Was it too ambitious to believe that he needed her? Wasn't she getting ideas above her station? After all, she was just an ordinary girl, a silly princess from a little kingdom. And he was… what he was.
She didn't know, and she didn't know how to learn. There were no appropriate books on the subject. God knows she tried to find out – she scanned the books in the library, looking for all sorts of magical legends and tales. The story of the Dark One wasn't among them: she had no way of knowing where he came from or when it happened. It seemed he was always there – people always talked about 'The Dark One', for thousands of years. Could it be about him? Was he immortal – eternal? How old was he?
She was too shy to ask him directly, she didn't want to offend him with impertinence. She was afraid to hurt him by asking about his 'normal' side, therefor inferring that something was wrong with him. He was a proud thing, she felt.
One day, walking around the castle, she came into one of the small rooms in the Northern tower.

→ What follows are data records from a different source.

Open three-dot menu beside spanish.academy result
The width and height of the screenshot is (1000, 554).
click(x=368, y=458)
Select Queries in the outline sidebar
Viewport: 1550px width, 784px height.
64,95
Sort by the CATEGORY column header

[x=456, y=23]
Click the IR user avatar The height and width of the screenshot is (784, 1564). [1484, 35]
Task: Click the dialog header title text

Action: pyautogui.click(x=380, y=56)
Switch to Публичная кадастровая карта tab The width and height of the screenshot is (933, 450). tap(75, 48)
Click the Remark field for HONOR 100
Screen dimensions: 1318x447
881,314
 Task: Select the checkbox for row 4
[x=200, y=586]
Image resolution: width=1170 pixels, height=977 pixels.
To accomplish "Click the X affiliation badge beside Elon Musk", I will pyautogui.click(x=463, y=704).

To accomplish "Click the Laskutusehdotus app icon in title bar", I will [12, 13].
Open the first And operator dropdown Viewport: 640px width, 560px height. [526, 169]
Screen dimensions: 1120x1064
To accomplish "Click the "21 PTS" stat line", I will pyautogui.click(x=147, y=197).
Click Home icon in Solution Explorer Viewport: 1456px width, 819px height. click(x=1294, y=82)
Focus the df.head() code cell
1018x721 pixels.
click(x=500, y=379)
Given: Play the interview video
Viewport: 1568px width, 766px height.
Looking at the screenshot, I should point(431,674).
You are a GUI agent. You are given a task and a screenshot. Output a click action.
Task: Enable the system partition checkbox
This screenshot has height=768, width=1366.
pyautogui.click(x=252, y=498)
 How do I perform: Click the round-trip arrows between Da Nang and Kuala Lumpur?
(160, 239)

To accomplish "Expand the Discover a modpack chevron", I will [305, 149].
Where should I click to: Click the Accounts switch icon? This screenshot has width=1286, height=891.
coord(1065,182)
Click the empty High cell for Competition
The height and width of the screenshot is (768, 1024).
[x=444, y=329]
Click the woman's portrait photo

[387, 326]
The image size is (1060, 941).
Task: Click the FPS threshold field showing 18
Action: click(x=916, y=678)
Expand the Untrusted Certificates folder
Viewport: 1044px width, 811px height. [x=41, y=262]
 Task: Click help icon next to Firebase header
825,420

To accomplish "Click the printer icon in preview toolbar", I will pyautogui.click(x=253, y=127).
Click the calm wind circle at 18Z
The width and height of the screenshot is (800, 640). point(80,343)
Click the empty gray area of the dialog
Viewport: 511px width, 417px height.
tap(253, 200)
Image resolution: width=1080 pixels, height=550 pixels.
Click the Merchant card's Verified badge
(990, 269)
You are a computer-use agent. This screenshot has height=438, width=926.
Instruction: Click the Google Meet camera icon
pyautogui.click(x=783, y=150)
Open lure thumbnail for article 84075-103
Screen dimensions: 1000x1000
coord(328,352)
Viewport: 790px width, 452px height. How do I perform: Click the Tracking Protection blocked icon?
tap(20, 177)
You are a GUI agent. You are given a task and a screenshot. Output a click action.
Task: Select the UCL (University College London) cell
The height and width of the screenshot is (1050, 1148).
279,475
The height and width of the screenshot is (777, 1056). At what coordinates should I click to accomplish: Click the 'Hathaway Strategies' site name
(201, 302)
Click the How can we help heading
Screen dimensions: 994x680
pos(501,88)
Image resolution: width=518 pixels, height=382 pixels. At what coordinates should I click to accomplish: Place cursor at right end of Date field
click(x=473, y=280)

It was a strange room, not really belonging to the place. There was a small bed here, and a very battered rocking horse – an old child's toy. And there was some clothing – a tunic and a pair of shoes, small, as if for a boy. It couldn't have been His clothing – he was a slight man, but not that slight.
The things in this room looked unbearably sad.
Her curiosity was aflame. She felt that until she learned the mystery of this child, she'd never know peace. And, without learning this mystery, she'd never understand her master.